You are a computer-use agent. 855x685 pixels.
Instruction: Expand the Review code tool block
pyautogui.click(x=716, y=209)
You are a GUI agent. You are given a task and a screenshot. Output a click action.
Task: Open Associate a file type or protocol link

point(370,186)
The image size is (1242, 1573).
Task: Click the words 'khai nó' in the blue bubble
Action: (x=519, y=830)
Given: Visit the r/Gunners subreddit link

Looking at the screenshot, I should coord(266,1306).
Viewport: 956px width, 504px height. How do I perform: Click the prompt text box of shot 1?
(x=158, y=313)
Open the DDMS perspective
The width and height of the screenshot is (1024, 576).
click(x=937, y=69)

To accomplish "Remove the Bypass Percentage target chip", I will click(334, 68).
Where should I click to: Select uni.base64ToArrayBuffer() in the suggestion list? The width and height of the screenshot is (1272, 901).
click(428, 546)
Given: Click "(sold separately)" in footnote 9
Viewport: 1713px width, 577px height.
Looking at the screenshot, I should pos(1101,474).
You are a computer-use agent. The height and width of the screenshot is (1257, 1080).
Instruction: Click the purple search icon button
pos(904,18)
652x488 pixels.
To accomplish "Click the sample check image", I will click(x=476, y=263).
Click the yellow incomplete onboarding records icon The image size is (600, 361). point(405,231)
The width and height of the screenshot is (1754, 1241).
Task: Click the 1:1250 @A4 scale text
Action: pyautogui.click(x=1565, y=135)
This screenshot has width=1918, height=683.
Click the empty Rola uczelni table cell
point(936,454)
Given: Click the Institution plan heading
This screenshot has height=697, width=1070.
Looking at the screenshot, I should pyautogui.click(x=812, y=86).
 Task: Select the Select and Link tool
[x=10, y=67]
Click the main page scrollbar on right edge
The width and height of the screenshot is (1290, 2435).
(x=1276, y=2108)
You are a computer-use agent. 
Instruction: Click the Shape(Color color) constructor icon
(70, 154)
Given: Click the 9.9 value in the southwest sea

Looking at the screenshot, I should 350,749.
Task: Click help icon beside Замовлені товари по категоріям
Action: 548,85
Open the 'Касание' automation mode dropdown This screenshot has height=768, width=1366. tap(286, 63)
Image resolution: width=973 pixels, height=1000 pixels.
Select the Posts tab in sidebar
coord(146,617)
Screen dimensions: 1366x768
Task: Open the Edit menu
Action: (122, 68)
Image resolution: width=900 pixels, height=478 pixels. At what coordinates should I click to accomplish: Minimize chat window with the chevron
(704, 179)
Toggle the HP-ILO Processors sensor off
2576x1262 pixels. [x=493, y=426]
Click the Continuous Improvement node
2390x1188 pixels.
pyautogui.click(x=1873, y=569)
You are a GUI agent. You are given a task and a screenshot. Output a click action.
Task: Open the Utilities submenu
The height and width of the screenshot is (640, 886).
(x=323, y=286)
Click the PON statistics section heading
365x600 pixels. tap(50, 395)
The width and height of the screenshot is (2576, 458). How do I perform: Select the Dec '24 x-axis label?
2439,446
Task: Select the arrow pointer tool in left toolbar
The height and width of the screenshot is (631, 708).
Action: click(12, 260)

| Exercise details |
As the exercise requires, copy out the data shown above word for word.

| Written answer |
You are a computer-use agent. 855x685 pixels.
Instruction: Expand the Review code tool block
pyautogui.click(x=716, y=209)
You are a GUI agent. You are given a task and a screenshot. Output a click action.
Task: Open Associate a file type or protocol link

point(370,186)
The image size is (1242, 1573).
Task: Click the words 'khai nó' in the blue bubble
Action: (x=519, y=830)
Given: Visit the r/Gunners subreddit link

Looking at the screenshot, I should coord(266,1306).
Viewport: 956px width, 504px height. How do I perform: Click the prompt text box of shot 1?
(x=158, y=313)
Open the DDMS perspective
The width and height of the screenshot is (1024, 576).
click(x=937, y=69)

To accomplish "Remove the Bypass Percentage target chip", I will click(334, 68).
Where should I click to: Select uni.base64ToArrayBuffer() in the suggestion list? The width and height of the screenshot is (1272, 901).
click(428, 546)
Given: Click "(sold separately)" in footnote 9
Viewport: 1713px width, 577px height.
Looking at the screenshot, I should pos(1101,474).
You are a computer-use agent. The height and width of the screenshot is (1257, 1080).
Instruction: Click the purple search icon button
pos(904,18)
652x488 pixels.
To accomplish "Click the sample check image", I will click(x=476, y=263).
Click the yellow incomplete onboarding records icon The image size is (600, 361). point(405,231)
The width and height of the screenshot is (1754, 1241).
Task: Click the 1:1250 @A4 scale text
Action: pyautogui.click(x=1565, y=135)
This screenshot has width=1918, height=683.
Click the empty Rola uczelni table cell
point(936,454)
Given: Click the Institution plan heading
This screenshot has height=697, width=1070.
Looking at the screenshot, I should pyautogui.click(x=812, y=86).
 Task: Select the Select and Link tool
[x=10, y=67]
Click the main page scrollbar on right edge
The width and height of the screenshot is (1290, 2435).
(x=1276, y=2108)
You are a computer-use agent. 
Instruction: Click the Shape(Color color) constructor icon
(70, 154)
Given: Click the 9.9 value in the southwest sea

Looking at the screenshot, I should 350,749.
Task: Click help icon beside Замовлені товари по категоріям
Action: 548,85
Open the 'Касание' automation mode dropdown This screenshot has height=768, width=1366. tap(286, 63)
Image resolution: width=973 pixels, height=1000 pixels.
Select the Posts tab in sidebar
coord(146,617)
Screen dimensions: 1366x768
Task: Open the Edit menu
Action: (122, 68)
Image resolution: width=900 pixels, height=478 pixels. At what coordinates should I click to accomplish: Minimize chat window with the chevron
(704, 179)
Toggle the HP-ILO Processors sensor off
2576x1262 pixels. [x=493, y=426]
Click the Continuous Improvement node
2390x1188 pixels.
pyautogui.click(x=1873, y=569)
You are a GUI agent. You are given a task and a screenshot. Output a click action.
Task: Open the Utilities submenu
The height and width of the screenshot is (640, 886).
(x=323, y=286)
Click the PON statistics section heading
365x600 pixels. tap(50, 395)
The width and height of the screenshot is (2576, 458). How do I perform: Select the Dec '24 x-axis label?
2439,446
Task: Select the arrow pointer tool in left toolbar
The height and width of the screenshot is (631, 708).
Action: click(12, 260)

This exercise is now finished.